Personal information
- Born: May 7, 1976 (age 49) Reynoldsburg, Ohio, U.S.
- Listed height: 6 ft 11 in (2.11 m)
- Listed weight: 230 lb (104 kg)

Career information
- High school: Groveport Madison (Groveport, Ohio)
- College: Penn State (1995–1999)
- NBA draft: 1999: 2nd round, 35th overall pick
- Drafted by: Washington Wizards
- Playing career: 1999–2009
- Position: Center
- Number: 52

Career history
- 1999–2001: Washington Wizards
- 2001: Dallas Mavericks
- 2001–2004: Seattle SuperSonics
- 2004–2005: Dallas Mavericks
- 2005: Milwaukee Bucks
- 2005–2007: Washington Wizards
- 2007–2008: Philadelphia 76ers
- 2008–2009: Minnesota Timberwolves
- 2009: Sacramento Kings

Career highlights
- As executive: NBA champion (2023);
- Stats at NBA.com
- Stats at Basketball Reference

= Calvin Booth =

American basketball player (born 1976)

Calvin Lawrence Booth (born May 7, 1976) is a former NBA basketball player and team executive who most recently served as the general manager of the Denver Nuggets. He played 10 seasons for various NBA teams as a center after playing college basketball for the Penn State Nittany Lions. After his playing career concluded, he served in front office positions for the New Orleans Pelicans, Minnesota Timberwolves, and Denver Nuggets, eventually being named general manager of the Nuggets in 2020, a position he held until 2025.

==College career==
Booth attended Penn State University after starring at Groveport Madison High School in Ohio. As a junior, he was named the Big Ten Defensive Player of the Year. As a senior, he was a second-team All-Big Ten Conference pick. He earned his Bachelor of Arts at Penn State in 1998.

==NBA playing career==
Booth was drafted by the Washington Wizards in the second round (35th overall) of the 1999 NBA draft. He played for the Wizards from 1999 until 2001, when he was traded to the Dallas Mavericks alongside Juwan Howard and Obinna Ekezie in exchange for Loy Vaught, Etan Thomas, Courtney Alexander, Christian Laettner, and Hubert Davis. In Game 5 of the 2001 NBA playoffs against the Utah Jazz, Booth made a layup with 9.8 seconds remaining to give Dallas a game-ending 84–83 lead and therefore a 3–2 series victory; this was the Mavericks' first playoff series win since the 1988 Western Conference semifinals against Denver.

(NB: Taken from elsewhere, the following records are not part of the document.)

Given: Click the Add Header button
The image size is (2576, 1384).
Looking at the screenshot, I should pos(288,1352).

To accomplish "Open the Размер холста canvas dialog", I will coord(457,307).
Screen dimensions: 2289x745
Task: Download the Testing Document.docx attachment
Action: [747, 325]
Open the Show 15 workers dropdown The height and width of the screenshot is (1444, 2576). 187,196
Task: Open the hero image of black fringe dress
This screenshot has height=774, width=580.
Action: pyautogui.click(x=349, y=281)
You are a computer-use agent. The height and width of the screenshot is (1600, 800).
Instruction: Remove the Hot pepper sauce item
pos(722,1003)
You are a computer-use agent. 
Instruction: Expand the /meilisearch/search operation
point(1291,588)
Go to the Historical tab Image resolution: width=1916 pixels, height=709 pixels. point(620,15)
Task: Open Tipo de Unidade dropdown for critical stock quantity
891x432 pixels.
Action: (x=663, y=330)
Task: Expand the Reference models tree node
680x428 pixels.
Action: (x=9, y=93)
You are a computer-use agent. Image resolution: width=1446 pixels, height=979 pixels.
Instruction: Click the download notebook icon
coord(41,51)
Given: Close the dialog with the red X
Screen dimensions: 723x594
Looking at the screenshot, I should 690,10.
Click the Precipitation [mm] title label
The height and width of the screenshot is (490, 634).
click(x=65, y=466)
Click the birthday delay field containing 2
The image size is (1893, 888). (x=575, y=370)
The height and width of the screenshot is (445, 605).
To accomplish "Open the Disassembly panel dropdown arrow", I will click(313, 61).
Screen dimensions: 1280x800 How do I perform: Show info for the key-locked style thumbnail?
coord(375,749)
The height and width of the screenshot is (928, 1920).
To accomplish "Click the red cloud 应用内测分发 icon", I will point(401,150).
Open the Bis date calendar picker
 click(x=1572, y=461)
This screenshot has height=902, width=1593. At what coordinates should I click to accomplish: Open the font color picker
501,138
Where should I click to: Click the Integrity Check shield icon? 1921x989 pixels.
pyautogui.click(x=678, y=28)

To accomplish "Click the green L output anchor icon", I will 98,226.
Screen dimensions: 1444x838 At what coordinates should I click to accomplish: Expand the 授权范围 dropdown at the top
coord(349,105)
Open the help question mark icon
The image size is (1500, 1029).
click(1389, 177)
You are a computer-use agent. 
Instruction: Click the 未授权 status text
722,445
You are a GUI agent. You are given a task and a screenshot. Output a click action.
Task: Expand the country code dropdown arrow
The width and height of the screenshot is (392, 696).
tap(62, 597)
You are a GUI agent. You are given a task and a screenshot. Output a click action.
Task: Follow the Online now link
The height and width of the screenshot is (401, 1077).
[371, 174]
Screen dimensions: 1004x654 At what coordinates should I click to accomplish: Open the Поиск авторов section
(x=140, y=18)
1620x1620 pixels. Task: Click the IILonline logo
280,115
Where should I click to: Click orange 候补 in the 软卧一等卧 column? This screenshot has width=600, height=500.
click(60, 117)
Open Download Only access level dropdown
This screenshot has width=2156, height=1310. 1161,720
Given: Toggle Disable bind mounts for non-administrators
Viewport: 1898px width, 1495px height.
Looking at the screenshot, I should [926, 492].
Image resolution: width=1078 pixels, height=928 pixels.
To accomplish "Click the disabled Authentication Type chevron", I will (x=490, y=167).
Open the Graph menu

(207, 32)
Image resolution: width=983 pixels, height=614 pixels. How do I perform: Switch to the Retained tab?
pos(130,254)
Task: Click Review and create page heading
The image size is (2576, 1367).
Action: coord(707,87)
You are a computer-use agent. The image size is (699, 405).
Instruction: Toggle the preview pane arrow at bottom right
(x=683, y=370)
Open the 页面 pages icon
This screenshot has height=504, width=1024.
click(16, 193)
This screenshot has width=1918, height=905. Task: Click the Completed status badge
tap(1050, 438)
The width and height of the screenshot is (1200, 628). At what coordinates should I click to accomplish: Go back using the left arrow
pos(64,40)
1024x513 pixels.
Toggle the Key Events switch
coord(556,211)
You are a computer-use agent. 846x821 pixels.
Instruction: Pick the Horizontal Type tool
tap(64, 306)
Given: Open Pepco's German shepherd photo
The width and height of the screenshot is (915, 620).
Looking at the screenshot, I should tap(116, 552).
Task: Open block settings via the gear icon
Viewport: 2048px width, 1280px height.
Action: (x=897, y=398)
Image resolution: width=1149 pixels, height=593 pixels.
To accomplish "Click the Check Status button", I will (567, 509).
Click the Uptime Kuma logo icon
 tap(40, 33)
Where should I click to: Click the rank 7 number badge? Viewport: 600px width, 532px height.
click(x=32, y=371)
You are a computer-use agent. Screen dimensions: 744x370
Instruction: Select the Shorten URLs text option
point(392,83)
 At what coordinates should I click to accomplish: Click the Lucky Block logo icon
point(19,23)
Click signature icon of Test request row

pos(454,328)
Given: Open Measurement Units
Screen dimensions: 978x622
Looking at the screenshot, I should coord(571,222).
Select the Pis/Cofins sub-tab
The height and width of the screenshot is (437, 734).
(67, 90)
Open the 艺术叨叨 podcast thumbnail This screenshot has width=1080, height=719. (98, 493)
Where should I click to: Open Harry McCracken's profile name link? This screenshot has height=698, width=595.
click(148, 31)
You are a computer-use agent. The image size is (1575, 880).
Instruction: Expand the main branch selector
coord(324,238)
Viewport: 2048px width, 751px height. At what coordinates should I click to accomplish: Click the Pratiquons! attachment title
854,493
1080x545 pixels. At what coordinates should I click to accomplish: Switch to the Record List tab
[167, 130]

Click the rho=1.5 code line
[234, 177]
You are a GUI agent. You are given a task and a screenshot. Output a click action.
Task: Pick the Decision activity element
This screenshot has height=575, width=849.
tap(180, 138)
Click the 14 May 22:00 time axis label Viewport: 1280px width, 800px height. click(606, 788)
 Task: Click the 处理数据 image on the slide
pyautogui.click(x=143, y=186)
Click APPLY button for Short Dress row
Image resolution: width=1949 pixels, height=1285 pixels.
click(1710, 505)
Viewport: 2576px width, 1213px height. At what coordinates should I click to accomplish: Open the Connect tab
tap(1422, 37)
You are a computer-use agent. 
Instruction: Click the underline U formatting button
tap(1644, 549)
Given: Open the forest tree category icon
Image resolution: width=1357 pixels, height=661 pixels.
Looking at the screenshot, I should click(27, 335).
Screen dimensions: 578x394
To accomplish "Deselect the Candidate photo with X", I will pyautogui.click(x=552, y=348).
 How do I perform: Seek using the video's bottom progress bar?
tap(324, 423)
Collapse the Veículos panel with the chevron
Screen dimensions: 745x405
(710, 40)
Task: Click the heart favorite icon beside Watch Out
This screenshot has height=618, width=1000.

In 2001, Booth signed with the Seattle SuperSonics and spent three seasons with them. On January 13, 2004, as a member of the SuperSonics, Booth recorded a career-high 10 blocks in 17 minutes of playing time. He accompanied this with 2 points, 0 rebounds, 0 assists, and 0 steals. The Supersonics lost this game to the Cavaliers, 96-104. In 2004, Booth was traded back to the Dallas Mavericks for Danny Fortson. In 2005, at the trade deadline, Booth was traded to the Milwaukee Bucks with Alan Henderson for Keith Van Horn. During the 2006–07 NBA season, he played for the Washington Wizards a second time, providing play from off the bench and starting occasionally.

On September 10, 2007, Booth signed as a free agent with the Philadelphia 76ers. In 2008, Booth, Rodney Carney and a 2010 first round draft pick were traded to the Minnesota Timberwolves for a conditional 2010 second round draft pick that ultimately never conveyed due to being top-55 protected. In 2009, Booth and Rashad McCants were traded to the Sacramento Kings for Bobby Brown and Shelden Williams. Booth was cut by the Kings in 2010, effectively ending his career.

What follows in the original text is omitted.